• WHAT YOU WILL DO:
Your copy should hold only the lines from the one holding "Instruction: Open the" through the last line of the records below, both included, each exact and with no pictures.

[Stored records]

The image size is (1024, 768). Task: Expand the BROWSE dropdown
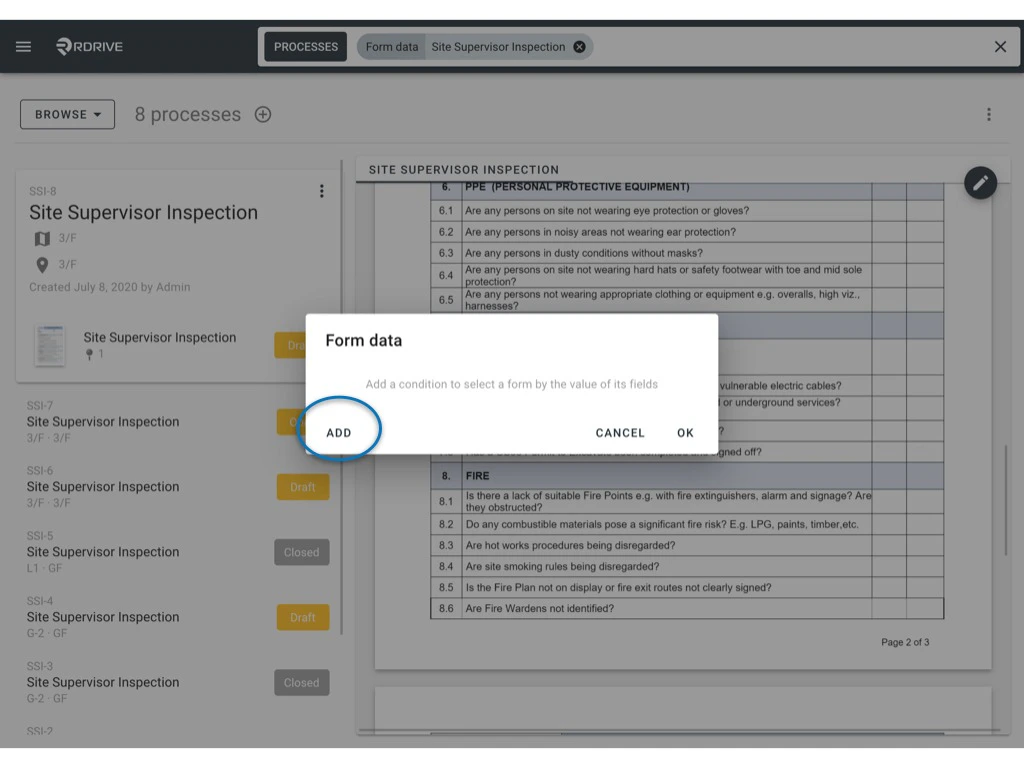tap(67, 114)
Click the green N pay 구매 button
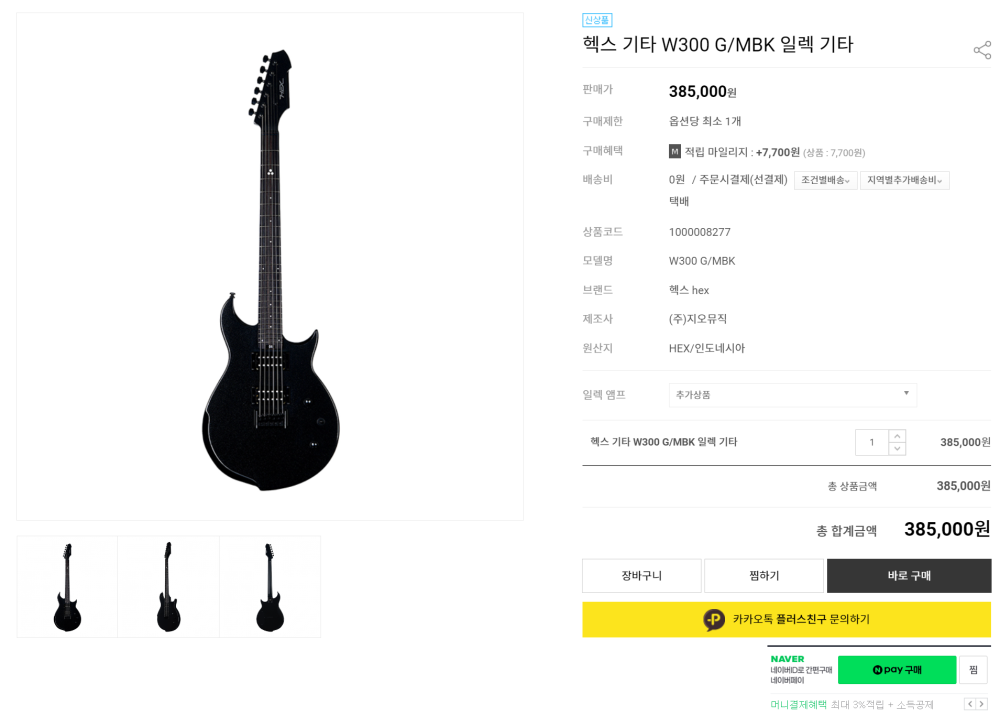The width and height of the screenshot is (1000, 715). [x=896, y=669]
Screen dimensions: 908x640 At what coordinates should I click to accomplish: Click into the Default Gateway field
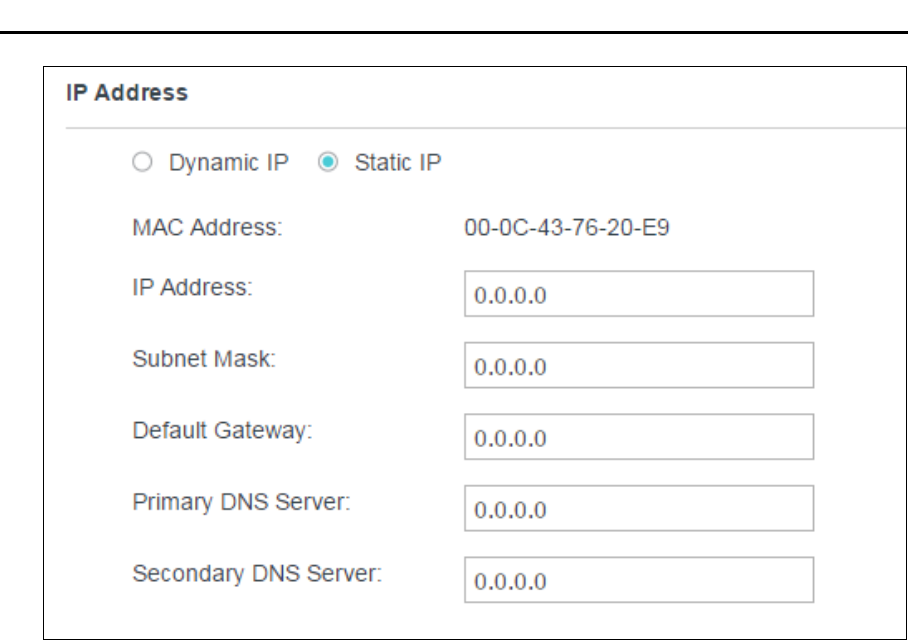tap(639, 437)
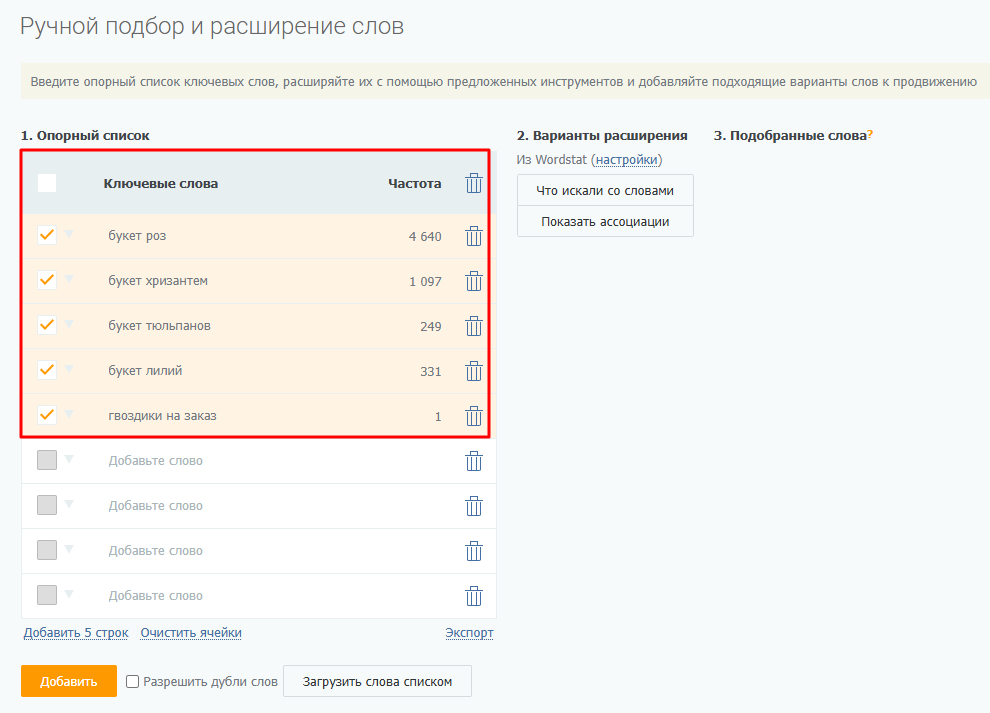Expand arrow beside 'гвоздики на заказ'
990x713 pixels.
(69, 414)
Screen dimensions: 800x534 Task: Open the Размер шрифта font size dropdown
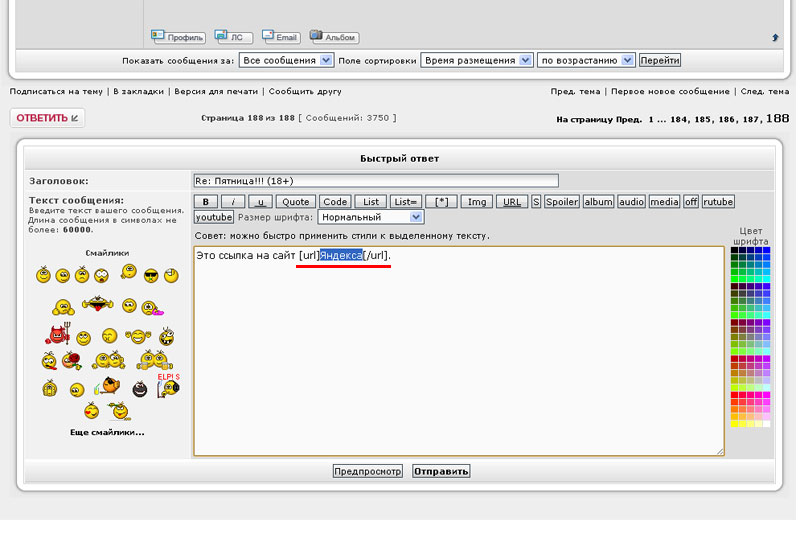pyautogui.click(x=370, y=216)
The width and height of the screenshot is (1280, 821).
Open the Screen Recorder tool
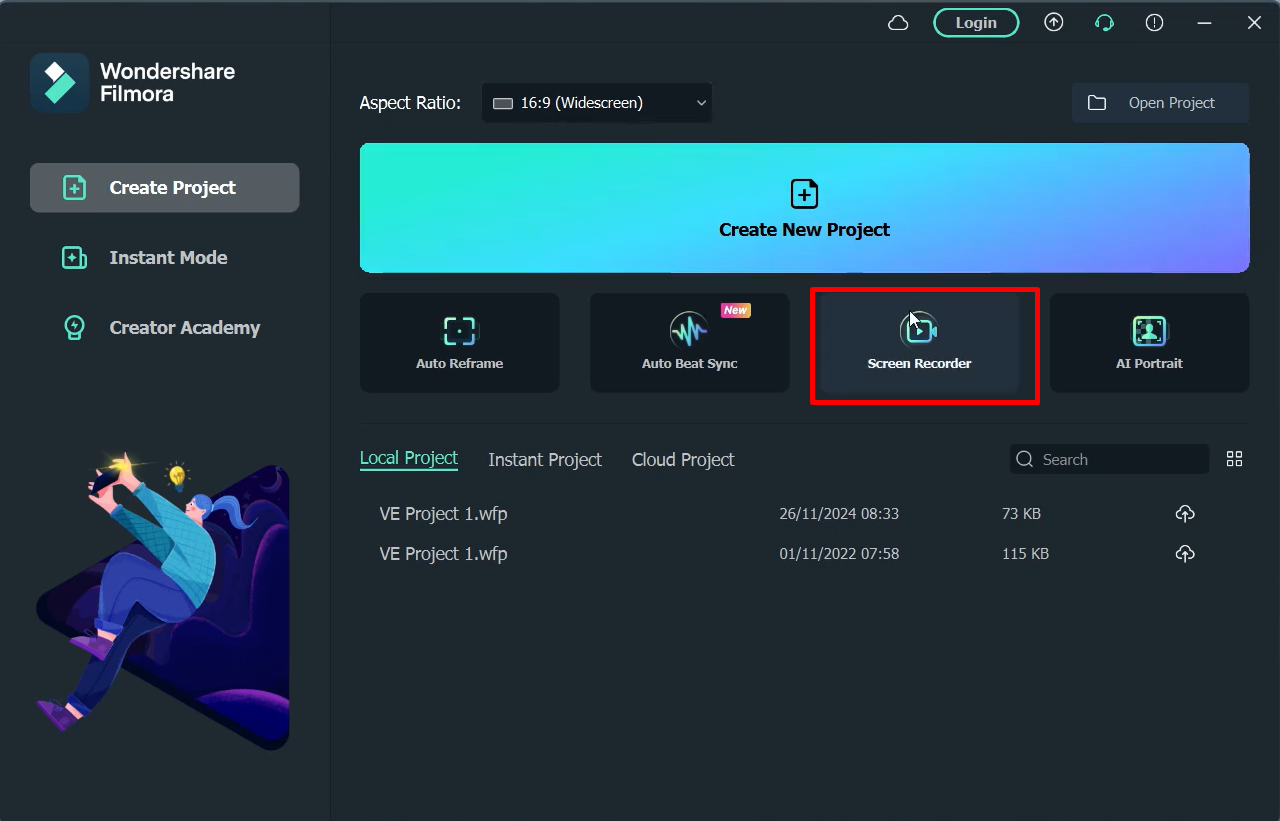coord(919,343)
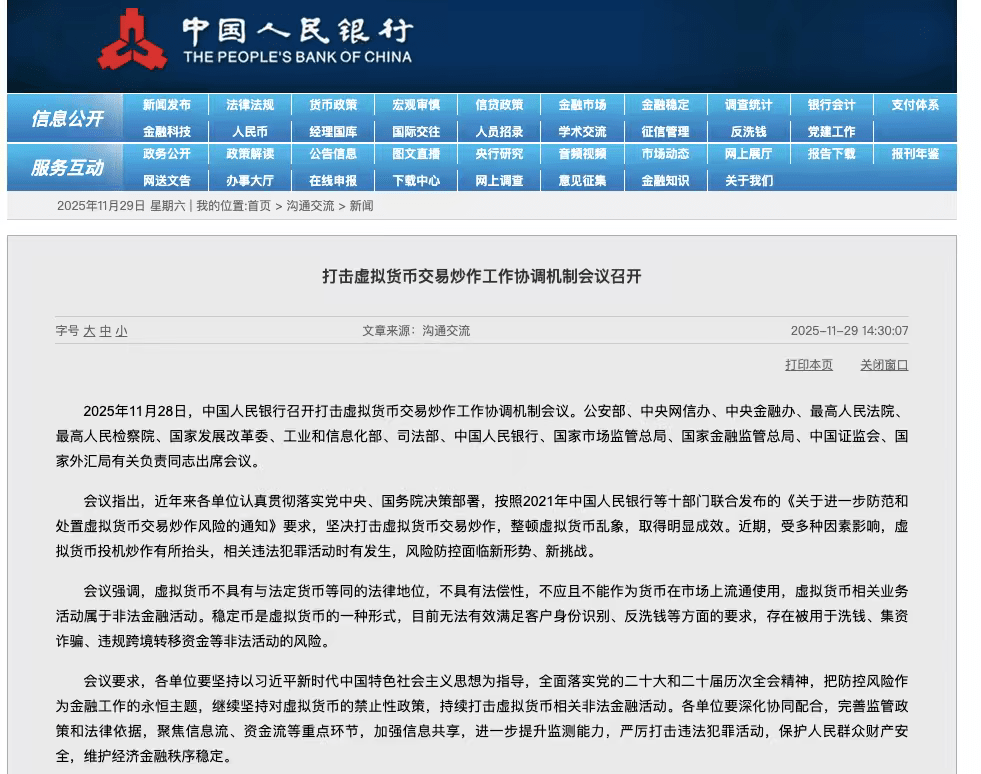981x774 pixels.
Task: Open the 货币政策 menu item
Action: coord(332,105)
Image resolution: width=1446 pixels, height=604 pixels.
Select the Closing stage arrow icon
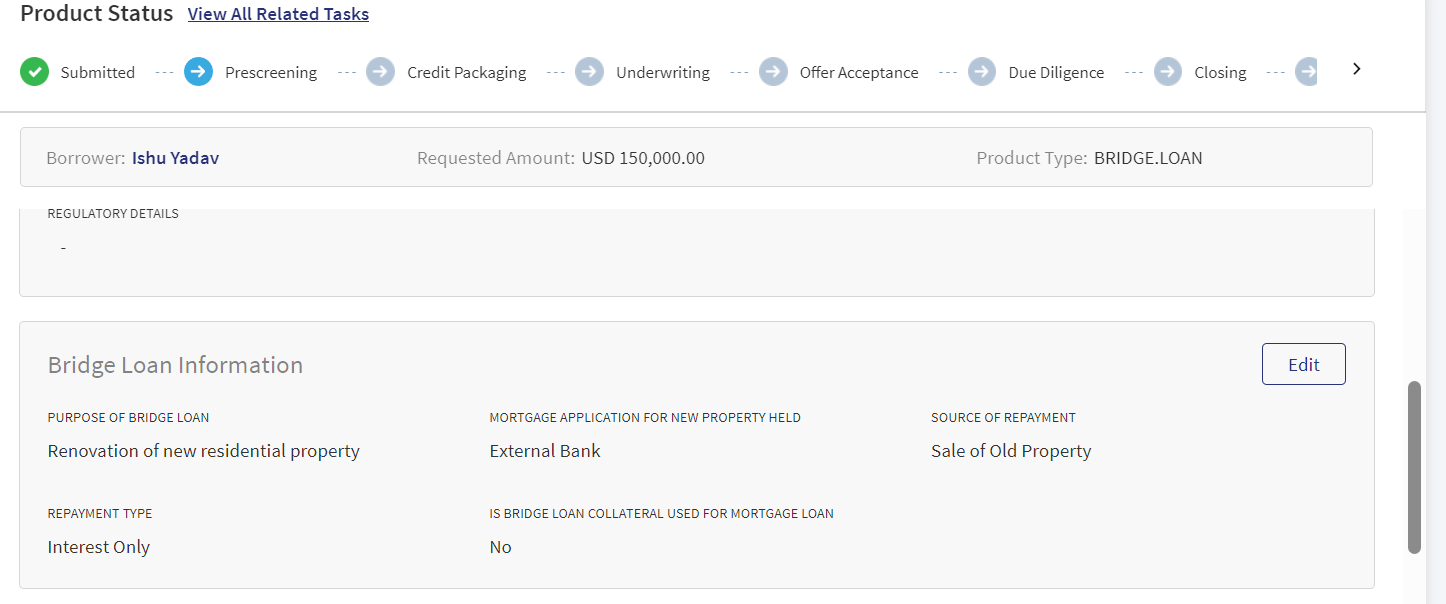(1168, 72)
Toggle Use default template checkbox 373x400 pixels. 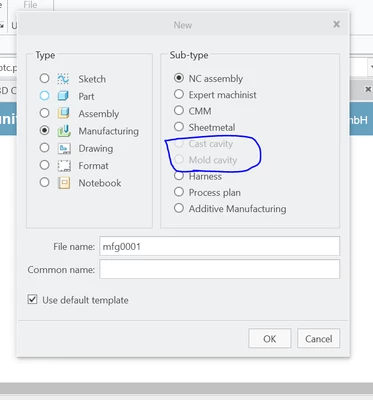(32, 299)
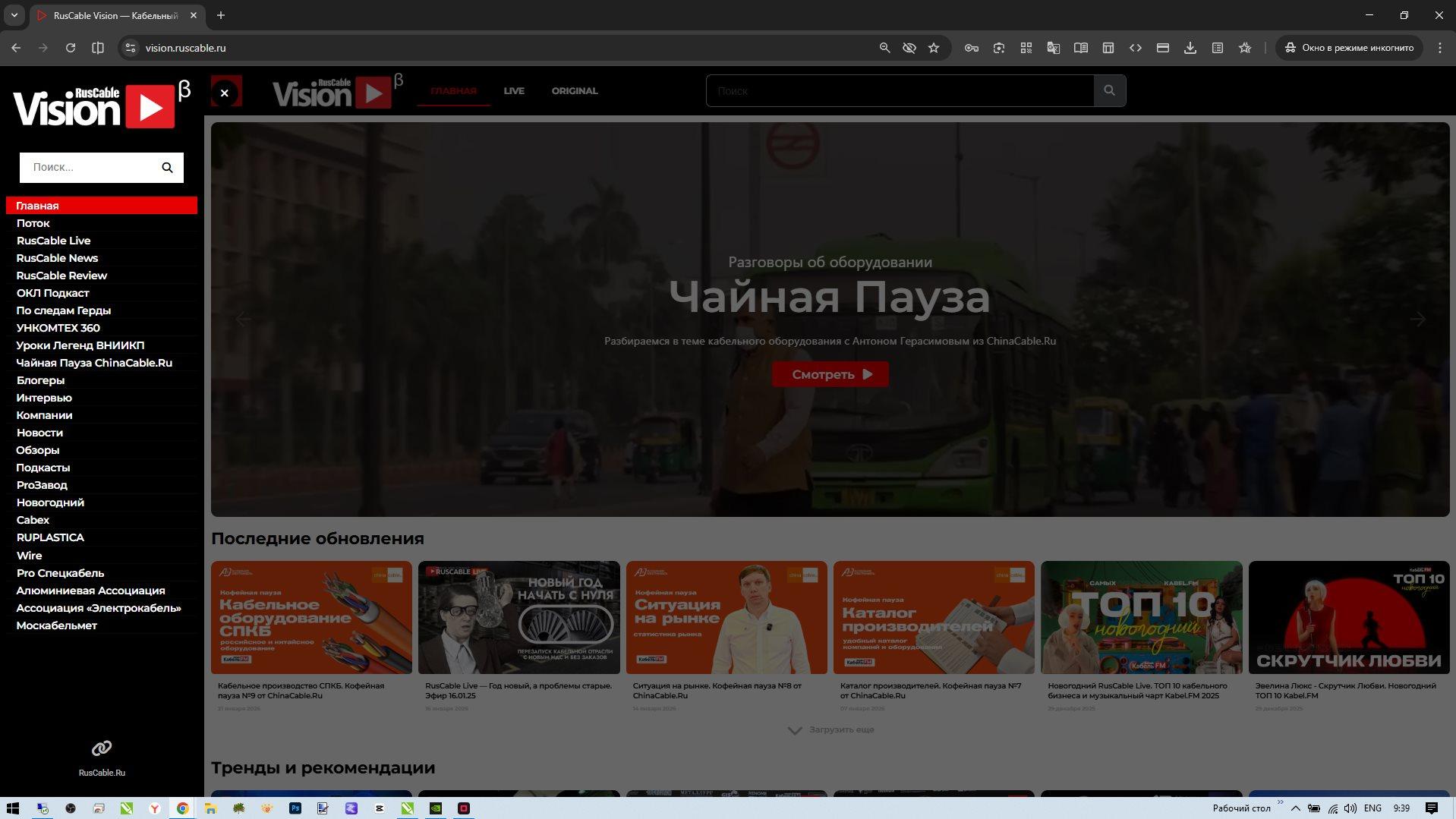Viewport: 1456px width, 819px height.
Task: Show hidden system tray icons
Action: [1295, 808]
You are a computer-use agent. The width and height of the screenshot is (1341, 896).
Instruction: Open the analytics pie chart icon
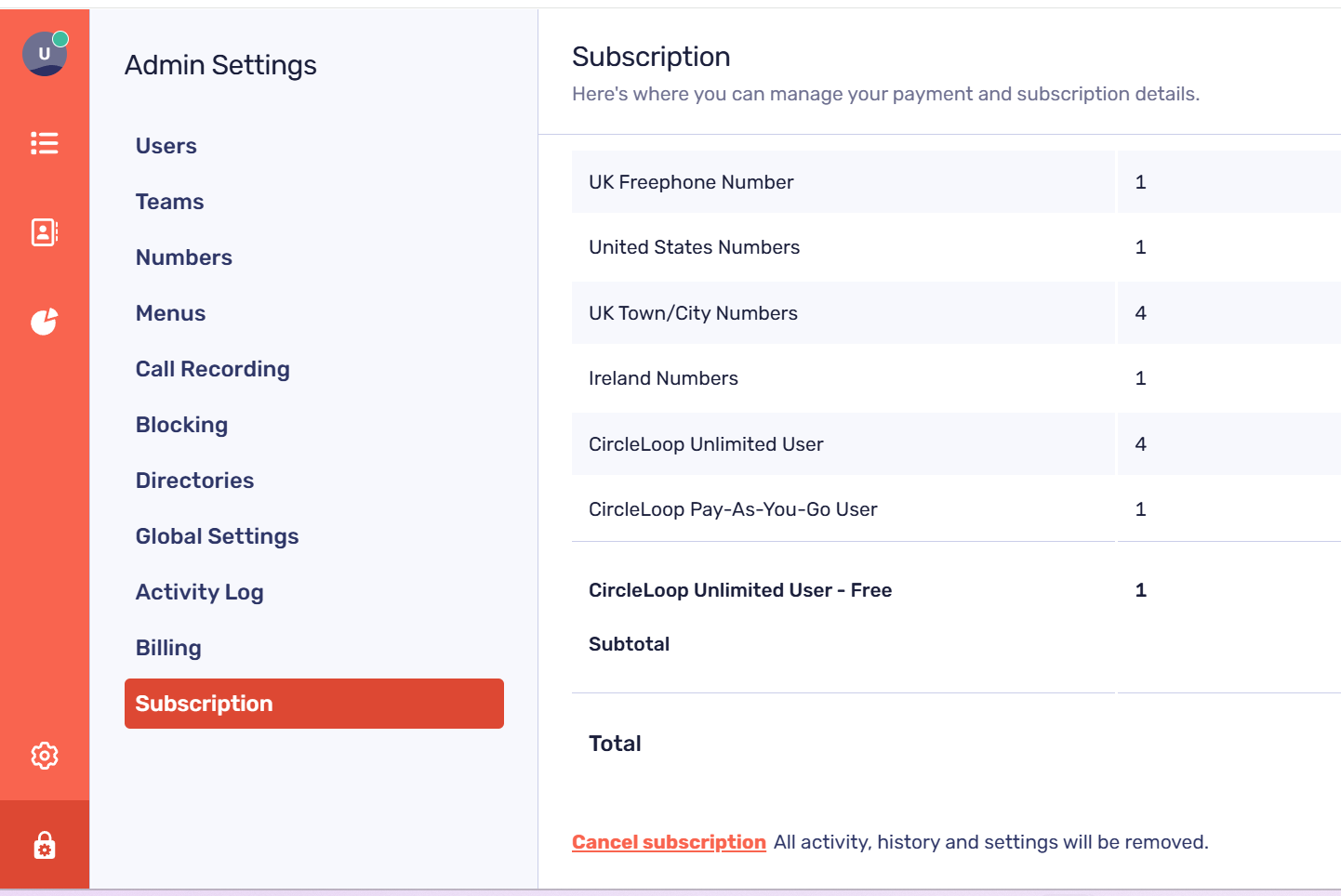[x=45, y=321]
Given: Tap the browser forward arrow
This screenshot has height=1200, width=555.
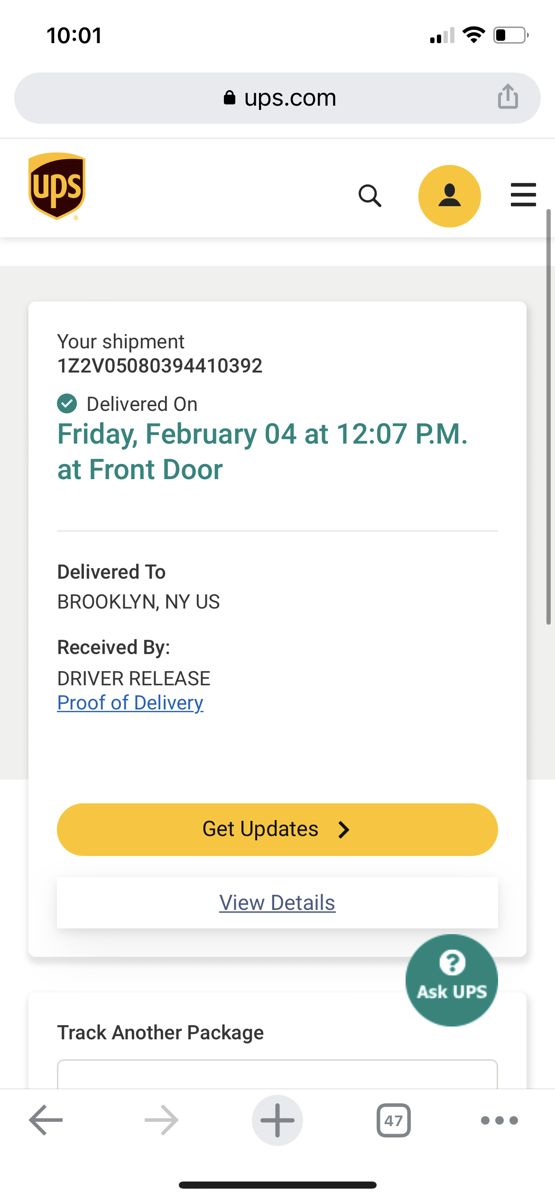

• TASK RESULT:
Instruction: Open the analytics pie chart icon
[x=45, y=321]
Given: Tap the browser forward arrow
This screenshot has height=1200, width=555.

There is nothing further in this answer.